Stereotype #3: Men are large and in charge (in the bedroom).
How many books have I read where men have this amazing ability to give a woman an orgasm no matter where they’re doing it? Seriously, I’ve lost count. The hero and heroine can be riding along in a carriage that is bumping all over the place, and yet, in the throes of passion, he manages to make her see stars. Now, I will believe she’s seeing stars because her head is hitting the side or top of the carriage, but I won’t believe she’s seeing stars because of an intense orgasm. Nor can I believe that a heroine who despises the hero can lose sight of all the things that drives her nuts because he’s so gorgeous, and when he takes off his shirt… Well, who needs a good personality when you have abs like that?
I threw out a book once because there was a couple based on this premise. The hero was a complete jerk. He was rude to the heroine on almost every single page of the book, and yet when he started kissing her (because there’s only one way he was going to get that heir), she forgot all about what a lying jerk he was and had the best sex of her life. Look, I don’t know about most women, but when I’m not being treated right, I don’t want to kiss some guy, let alone take off my clothes for him.

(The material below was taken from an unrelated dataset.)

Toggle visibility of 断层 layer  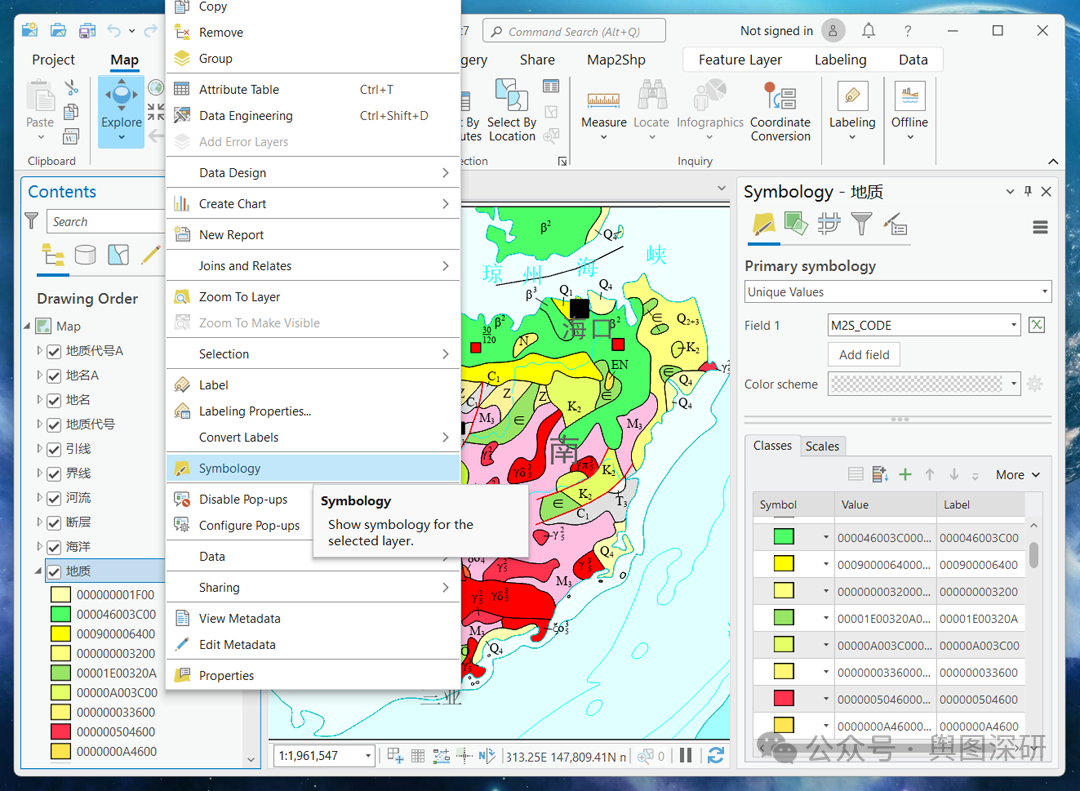[x=54, y=522]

Sex begins outside the bedroom. It’s about treating our heroine right at all times and in all situations. It’s the tenderness in his touch when he helps her into a carriage. It’s about taking an interest in who she is. It’s about talking to her and being her friend. It’s about offering to do dishes or sweep the floor when she’s been doing stuff all day and she’s exhausted. It’s about changing the baby’s diaper. It’s about putting her needs before his own. Do couples fight? Sure. No one is perfect. But overall, what is the tone of the relationship? Does he put her first, or is he selfish? A hero who puts the heroine first is, by far, the best lover out there. He doesn’t have to be muscular. He doesn’t need a six-pack of abs. He doesn’t have to be tall. He doesn’t have to be drop dead gorgeous. He doesn’t have to be “oh so big” down there. He just needs to be the kind of sweetheart a woman can give her whole heart to.

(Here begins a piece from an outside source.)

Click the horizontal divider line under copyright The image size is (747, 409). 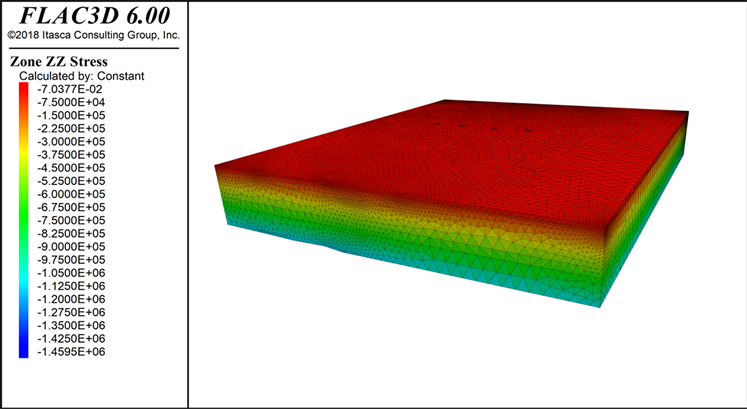pos(93,48)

Speaking of size… I only bring this up because apparently in the United States culture, being “big down there” is important. The average male penis is not what you would read in erotica or the historical romances from the 1980s. (Now, he can “look” big to a virgin heroine who has never seen a penis before. I’ll go with that. But I also think it’s not normal for her to be trembling in fear that he is going to rip her apart.) I remember reading a series of books by a certain author years ago, and every single hero was huge, and every single heroine was tight. It would always initially hurt for her (even if she wasn’t a virgin) because he was just so big (and sexy).
In reality, if all men were like this and if all women were like this, I can’t see many men having sex. Sex is not supposed to hurt. It’s supposed to feel good for both the man and the woman. If the woman is going to be in pain each and every time, then she’s not going to be inclined to keep doing it. Doing a quick search on the topic of penis size, I learned that the average erect penis is a little over 5 inches long. So this notion that sex has to hurt a woman is not quite what the erotic and romance novels would have you think. Of course, women are not all built the same, either, and some men will not take the time to get her ready for sex. So… that all only goes to emphasize how important it is for the man to put her needs before his own, doesn’t it? And if he’s a smaller than average, the good news is that women have a clit, and when stroked just right, she can still receive pleasure during the act.
So those are my top pet peeve stereotypes when it comes to male characters in stories. What are yours?